* _Written exercise_:
Repeat the lines word for word, starting with the line that contains "How do I perform: Open" and going on through the last line. Leave the pictures out of your answer.

======== Input rows ========

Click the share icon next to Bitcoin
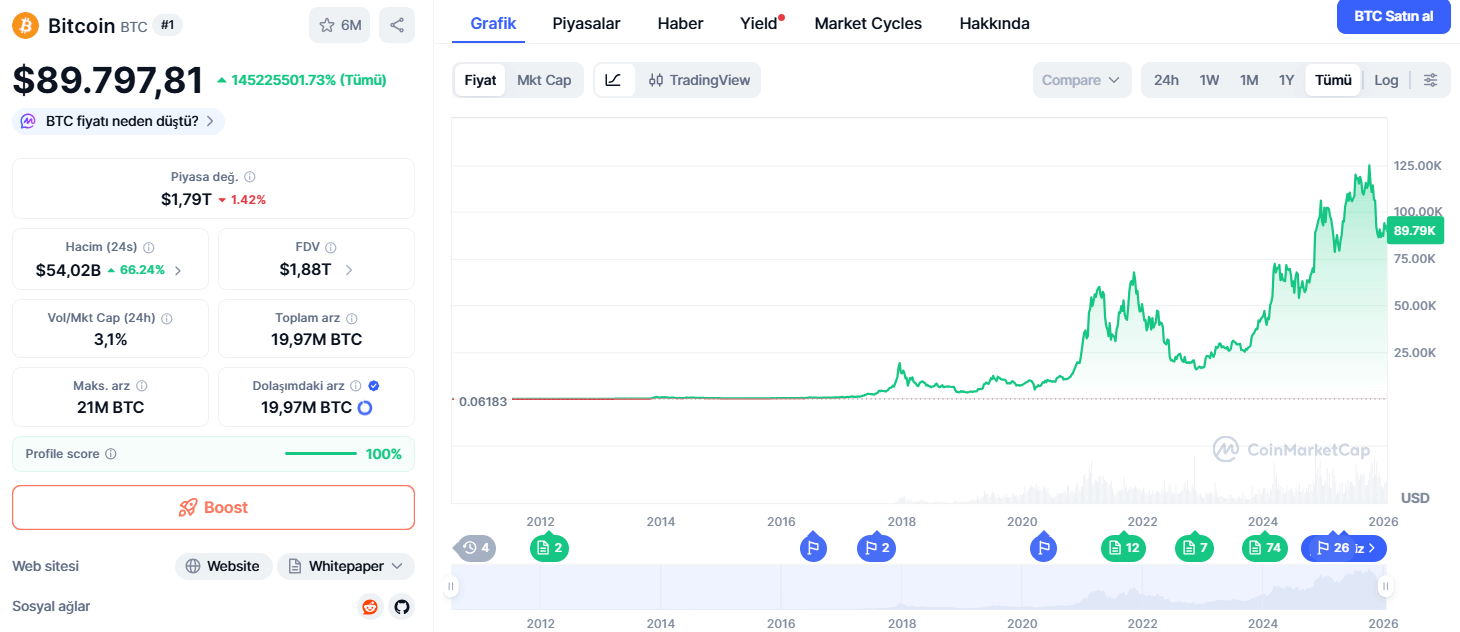This screenshot has width=1460, height=632. coord(397,25)
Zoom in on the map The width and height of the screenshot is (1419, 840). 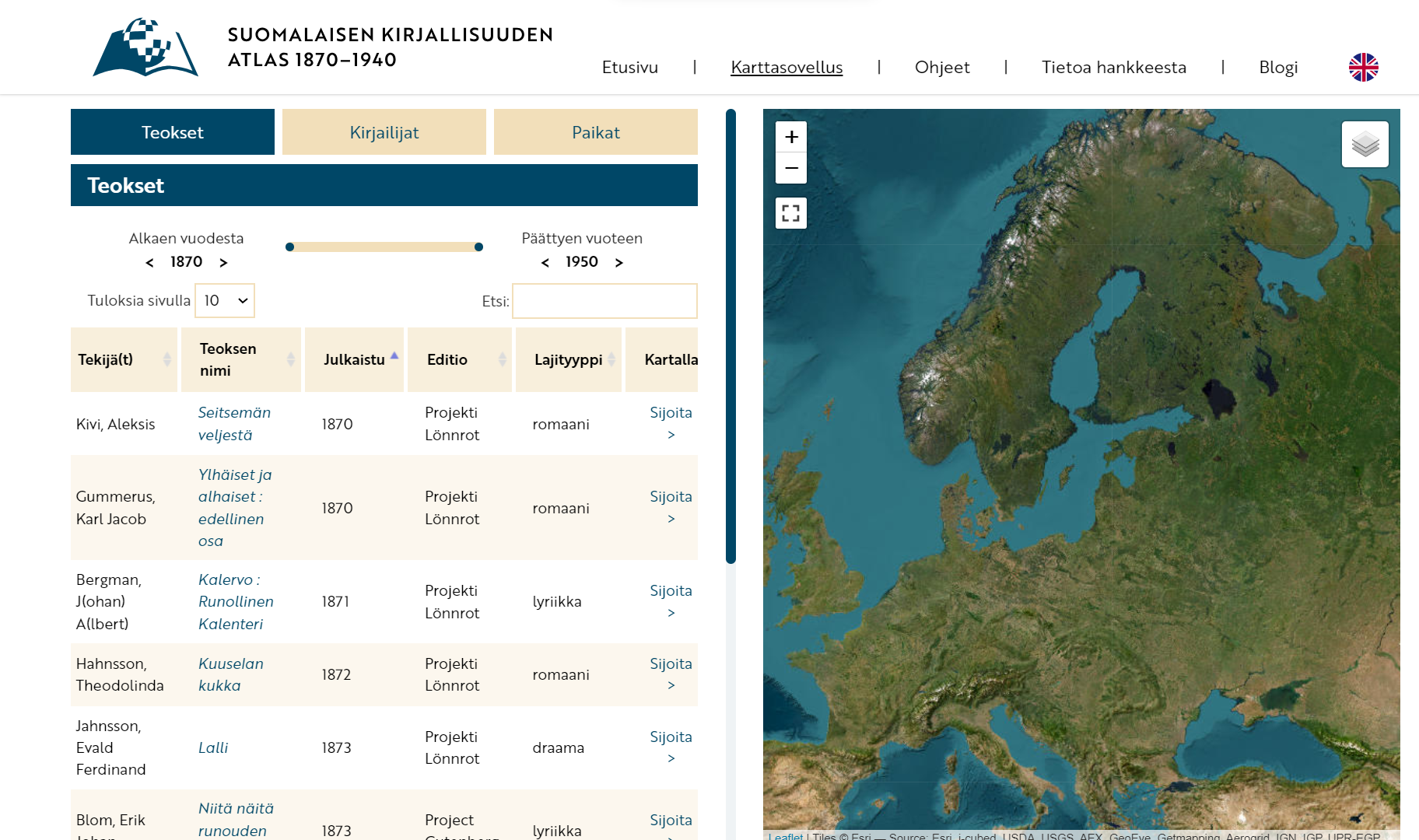point(791,138)
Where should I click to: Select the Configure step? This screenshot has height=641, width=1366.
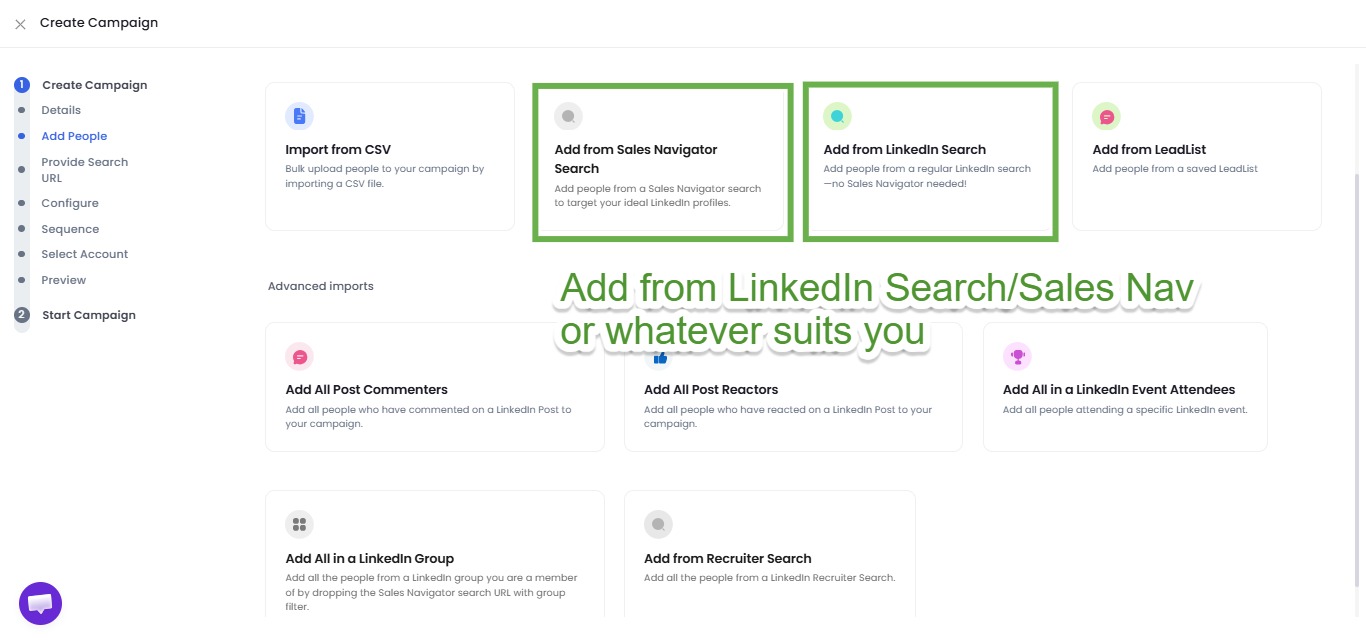(x=70, y=202)
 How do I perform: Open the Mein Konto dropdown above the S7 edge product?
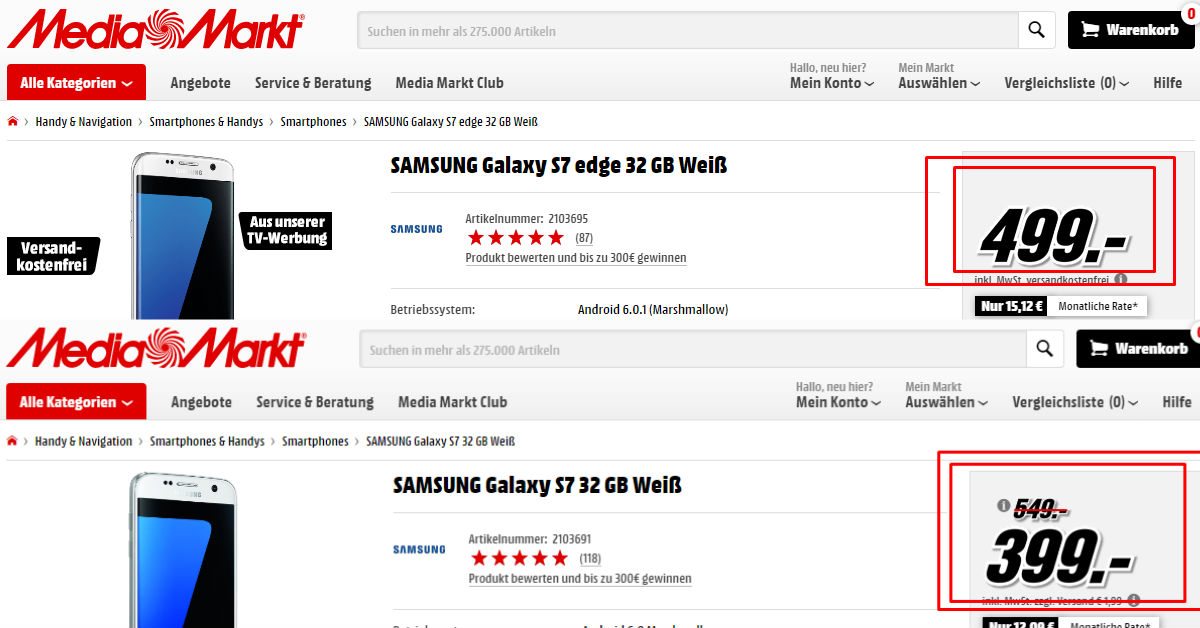click(832, 83)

========

* _Result of this exercise_:
 How do I perform: Open the Mein Konto dropdown above the S7 edge product?
click(832, 83)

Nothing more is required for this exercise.